Barry Blackwell’s Review of Johan Schioldann: History of the Introduction of Lithium into Medicine and Psychiatry:  Birth of Modern Psychopharmacology 1949

 

            First of all, both the Schioldann book and the Blackwell review are triumphs: Schioldann's as a product of North European Sitzfleisch, or library grubbing; Blackwell's as a triumph of thoughtful and learned synthesis.  The Blackwell essay has really everything you might want to know about the lithium story unless you yourself were full of Sitzfleisch (in which event you'd go to the library and dig it out of the primary sources, as Schioldann did).

            Very little troubled me about either triumph.  Both deserve to accelerate the re-uptake of lithium in psychopharmacology.  Younger psychiatrists now often prefer the commercial "mood stabilizers" to lithium, which they don't really understand; they find monitoring it bothersome and prefer industry's own, costlier remedies for "stabilizing mood" in bipolar disorder, which has now spread virally and is a new form of pest in psychiatry.  So, bravo Schioldann and Blackwell:  stop the slippage!  Restore lithium!

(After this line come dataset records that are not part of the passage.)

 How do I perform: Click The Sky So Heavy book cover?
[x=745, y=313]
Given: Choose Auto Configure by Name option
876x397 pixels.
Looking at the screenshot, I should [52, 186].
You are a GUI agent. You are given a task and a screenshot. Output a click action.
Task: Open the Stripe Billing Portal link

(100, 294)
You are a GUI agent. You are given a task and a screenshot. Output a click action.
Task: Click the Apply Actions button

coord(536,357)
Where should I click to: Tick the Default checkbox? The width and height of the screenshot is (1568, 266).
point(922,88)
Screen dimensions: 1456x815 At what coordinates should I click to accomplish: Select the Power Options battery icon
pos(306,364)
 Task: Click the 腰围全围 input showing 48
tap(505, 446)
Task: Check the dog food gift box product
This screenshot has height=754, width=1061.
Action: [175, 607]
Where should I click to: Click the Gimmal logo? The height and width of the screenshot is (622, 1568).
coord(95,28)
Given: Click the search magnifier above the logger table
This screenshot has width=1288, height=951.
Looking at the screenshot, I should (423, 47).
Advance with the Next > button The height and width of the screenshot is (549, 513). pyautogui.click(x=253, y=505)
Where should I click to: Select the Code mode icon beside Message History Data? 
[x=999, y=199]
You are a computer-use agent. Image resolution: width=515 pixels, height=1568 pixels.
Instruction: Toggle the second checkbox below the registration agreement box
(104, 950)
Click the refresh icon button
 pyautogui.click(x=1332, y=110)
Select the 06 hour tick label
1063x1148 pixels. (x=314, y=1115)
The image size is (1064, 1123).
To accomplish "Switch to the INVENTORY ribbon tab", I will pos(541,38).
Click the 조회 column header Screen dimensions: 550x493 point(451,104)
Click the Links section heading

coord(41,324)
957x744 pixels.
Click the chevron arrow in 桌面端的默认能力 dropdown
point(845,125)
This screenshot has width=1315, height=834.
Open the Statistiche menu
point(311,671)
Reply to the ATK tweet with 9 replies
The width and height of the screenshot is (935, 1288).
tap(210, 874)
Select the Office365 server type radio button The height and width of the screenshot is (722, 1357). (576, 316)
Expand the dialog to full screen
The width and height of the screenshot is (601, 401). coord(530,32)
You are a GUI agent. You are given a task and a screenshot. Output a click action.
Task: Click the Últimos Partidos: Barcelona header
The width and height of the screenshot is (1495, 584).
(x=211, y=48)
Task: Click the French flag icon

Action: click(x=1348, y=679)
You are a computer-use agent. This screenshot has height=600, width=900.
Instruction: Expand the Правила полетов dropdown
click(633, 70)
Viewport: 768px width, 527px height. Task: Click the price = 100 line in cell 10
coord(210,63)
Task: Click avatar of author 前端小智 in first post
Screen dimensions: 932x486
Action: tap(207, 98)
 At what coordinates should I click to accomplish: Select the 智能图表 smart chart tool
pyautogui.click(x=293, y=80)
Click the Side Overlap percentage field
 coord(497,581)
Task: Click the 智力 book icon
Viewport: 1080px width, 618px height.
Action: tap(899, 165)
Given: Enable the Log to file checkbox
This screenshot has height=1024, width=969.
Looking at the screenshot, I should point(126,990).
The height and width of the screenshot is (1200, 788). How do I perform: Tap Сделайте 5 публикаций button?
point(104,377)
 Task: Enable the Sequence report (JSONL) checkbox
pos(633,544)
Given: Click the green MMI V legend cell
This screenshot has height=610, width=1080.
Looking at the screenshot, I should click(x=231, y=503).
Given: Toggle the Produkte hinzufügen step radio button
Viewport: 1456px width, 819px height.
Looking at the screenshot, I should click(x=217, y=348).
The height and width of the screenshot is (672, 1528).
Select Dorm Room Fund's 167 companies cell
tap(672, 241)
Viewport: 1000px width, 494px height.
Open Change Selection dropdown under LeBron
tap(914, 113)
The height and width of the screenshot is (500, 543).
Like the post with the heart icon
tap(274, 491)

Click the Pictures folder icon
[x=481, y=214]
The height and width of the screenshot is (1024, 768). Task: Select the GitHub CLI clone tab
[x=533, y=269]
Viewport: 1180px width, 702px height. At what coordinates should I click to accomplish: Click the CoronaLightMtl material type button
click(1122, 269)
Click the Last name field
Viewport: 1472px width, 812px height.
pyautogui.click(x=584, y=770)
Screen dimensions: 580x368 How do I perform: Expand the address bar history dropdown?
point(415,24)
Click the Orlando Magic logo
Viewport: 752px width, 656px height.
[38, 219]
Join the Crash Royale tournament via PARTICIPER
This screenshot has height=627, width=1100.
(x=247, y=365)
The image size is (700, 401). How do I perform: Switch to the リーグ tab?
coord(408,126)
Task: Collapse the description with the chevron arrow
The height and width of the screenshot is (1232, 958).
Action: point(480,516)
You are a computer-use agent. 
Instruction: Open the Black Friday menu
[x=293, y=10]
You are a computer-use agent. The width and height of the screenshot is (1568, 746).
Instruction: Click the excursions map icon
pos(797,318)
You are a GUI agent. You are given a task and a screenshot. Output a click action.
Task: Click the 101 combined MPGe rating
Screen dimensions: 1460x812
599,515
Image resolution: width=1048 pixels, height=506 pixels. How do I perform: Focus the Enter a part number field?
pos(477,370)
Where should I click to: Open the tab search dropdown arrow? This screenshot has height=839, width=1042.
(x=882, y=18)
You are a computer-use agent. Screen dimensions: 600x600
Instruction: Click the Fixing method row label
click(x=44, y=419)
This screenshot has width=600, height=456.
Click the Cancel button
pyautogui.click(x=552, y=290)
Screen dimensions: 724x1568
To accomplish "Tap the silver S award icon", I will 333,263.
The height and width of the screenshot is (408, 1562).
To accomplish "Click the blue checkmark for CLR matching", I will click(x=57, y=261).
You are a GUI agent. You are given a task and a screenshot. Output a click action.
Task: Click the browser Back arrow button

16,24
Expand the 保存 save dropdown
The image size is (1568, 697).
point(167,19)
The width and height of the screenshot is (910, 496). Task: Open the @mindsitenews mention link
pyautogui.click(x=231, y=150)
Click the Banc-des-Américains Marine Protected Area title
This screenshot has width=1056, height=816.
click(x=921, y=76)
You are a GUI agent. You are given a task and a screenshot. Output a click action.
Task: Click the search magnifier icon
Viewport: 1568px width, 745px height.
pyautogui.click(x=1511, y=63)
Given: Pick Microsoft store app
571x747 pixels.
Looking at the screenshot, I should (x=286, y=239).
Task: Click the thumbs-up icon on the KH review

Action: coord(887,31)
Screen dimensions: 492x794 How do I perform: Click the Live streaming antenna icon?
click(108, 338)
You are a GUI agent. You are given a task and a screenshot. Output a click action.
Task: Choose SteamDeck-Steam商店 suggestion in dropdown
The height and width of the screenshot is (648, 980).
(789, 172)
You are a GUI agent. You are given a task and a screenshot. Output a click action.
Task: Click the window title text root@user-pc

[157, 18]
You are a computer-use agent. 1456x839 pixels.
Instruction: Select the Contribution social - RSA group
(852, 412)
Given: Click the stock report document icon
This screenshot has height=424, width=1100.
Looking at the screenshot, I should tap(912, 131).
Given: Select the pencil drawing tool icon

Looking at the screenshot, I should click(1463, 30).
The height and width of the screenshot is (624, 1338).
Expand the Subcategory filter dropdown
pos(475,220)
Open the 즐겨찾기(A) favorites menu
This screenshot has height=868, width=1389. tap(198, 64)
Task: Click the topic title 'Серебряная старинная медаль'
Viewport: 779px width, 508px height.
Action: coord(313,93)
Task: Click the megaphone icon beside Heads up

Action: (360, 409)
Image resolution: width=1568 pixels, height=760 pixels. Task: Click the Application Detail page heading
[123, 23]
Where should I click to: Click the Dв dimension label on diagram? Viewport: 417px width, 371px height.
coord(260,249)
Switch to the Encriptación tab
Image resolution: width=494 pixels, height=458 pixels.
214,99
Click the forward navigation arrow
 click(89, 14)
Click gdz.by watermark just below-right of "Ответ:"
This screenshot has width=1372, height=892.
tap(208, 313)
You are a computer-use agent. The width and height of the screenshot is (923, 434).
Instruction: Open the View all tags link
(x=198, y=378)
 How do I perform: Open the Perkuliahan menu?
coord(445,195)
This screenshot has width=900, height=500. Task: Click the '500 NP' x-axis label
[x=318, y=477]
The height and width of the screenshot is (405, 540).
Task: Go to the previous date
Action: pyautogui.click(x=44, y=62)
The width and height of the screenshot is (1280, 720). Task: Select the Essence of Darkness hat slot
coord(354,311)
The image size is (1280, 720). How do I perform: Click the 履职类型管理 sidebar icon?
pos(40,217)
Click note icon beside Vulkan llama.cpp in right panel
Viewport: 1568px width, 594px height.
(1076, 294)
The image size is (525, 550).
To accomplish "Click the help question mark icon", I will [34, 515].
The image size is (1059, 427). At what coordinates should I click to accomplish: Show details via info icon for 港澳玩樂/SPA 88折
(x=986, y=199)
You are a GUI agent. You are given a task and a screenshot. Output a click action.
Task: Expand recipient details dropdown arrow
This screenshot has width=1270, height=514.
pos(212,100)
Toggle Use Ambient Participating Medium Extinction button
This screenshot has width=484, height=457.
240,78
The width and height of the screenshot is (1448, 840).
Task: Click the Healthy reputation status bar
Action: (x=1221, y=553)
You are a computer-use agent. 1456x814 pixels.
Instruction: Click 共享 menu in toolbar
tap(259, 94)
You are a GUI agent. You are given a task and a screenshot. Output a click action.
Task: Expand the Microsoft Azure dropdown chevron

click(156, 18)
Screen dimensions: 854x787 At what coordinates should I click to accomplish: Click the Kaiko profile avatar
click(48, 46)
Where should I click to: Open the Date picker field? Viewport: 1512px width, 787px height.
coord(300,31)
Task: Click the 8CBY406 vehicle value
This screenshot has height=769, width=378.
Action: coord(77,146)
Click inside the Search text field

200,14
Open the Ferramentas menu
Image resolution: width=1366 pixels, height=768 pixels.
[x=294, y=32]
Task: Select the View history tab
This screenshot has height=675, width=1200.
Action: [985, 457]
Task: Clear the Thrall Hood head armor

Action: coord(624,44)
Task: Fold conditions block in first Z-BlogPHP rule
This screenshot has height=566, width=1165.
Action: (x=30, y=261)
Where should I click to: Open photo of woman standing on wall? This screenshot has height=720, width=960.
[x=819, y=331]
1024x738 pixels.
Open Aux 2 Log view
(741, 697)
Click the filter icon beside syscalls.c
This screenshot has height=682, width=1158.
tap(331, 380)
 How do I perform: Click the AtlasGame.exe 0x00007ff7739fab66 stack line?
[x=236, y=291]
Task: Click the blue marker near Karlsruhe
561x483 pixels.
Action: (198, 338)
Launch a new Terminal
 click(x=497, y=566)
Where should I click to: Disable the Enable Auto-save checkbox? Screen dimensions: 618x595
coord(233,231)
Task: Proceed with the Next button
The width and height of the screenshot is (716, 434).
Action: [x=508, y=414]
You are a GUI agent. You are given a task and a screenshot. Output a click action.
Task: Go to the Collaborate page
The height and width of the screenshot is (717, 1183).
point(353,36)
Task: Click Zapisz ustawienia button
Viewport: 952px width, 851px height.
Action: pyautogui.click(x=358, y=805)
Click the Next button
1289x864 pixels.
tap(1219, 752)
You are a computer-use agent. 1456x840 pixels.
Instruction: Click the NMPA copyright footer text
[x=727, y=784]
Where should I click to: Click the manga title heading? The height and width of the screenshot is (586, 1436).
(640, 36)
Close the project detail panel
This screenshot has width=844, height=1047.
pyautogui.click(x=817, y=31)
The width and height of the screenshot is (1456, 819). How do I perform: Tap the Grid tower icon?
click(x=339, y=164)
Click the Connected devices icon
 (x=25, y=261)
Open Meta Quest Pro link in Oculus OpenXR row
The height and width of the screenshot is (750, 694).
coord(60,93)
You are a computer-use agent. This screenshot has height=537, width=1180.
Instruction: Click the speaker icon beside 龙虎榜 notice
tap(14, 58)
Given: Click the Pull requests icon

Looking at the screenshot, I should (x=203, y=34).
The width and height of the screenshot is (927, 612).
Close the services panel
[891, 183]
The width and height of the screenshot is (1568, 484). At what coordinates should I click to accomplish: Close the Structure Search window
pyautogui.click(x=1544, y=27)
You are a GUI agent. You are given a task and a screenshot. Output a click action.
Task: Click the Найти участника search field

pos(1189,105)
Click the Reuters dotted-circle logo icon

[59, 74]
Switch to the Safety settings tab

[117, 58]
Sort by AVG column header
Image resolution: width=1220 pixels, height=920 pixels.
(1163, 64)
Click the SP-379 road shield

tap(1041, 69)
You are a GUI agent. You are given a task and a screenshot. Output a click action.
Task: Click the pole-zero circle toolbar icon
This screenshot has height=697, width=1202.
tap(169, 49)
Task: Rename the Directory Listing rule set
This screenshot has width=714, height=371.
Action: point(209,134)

            That said, one thing bothered me about the Blackwell piece, and it is the insinuation that credit for scientific achievements in these more peripheral lands, such as Denmark and Australia, must inevitably reflect the lust for "national heroes," rather than well-deserved recognition for genuine scientific accomplishment.  This kind of disparagement has become a common motif today in history of science, searching for the dirty underbelly in the confident belief that it exists, rather than telling the story straight up -- in a reflective way to be sure -- but nonetheless:  here was a real revolution and this is how it happened.  If I were to write a doctoral dissertation today in a History of Science unit, guaranteed it would be turned back for not having enough on women, capitalism or alternative sexualities.

            So, some would treat Cade's historic reputation as really just a bit jumped up by nationalistic fervor.  But two can play at this game.  Let us regard many psychoactive compounds on the market today as more than a bit jumped up by commercial imperatives.  Historians of science really don't write about this very much, because they can't deal with it, but they can cast supercilious aspersions upon figures such as Cade because, after all, those Australians really need a hero of some kind, don't they?  (It is actually unclear why Mogens Schou, who was Danish, would fulfill issues of a nationalistic nature in Norway. p 27)

            In assessing Cade, the big question is, to what extent was he responsible for the "revolution" in psychopharmacology that took off in the 1950s?  Schioldann makes him into a master figure.  But it is no diminution of Cade's stature to note that his 1949 article really gave rise to very little.  It was Schou's work in 1954 that gave lithium its push-off.  (And neither writer makes note of the shameful attack of the big domes at the Maudsley, such as Michael Shepherd, upon Schou.)  But what really launched psychopharmacology was not lithium at all.  It was chlorpromazine (1952).  So, as long as we're rehabilitating people, let's rehabilitate Jean Delay, one of the brilliant minds of 20th century psychiatry.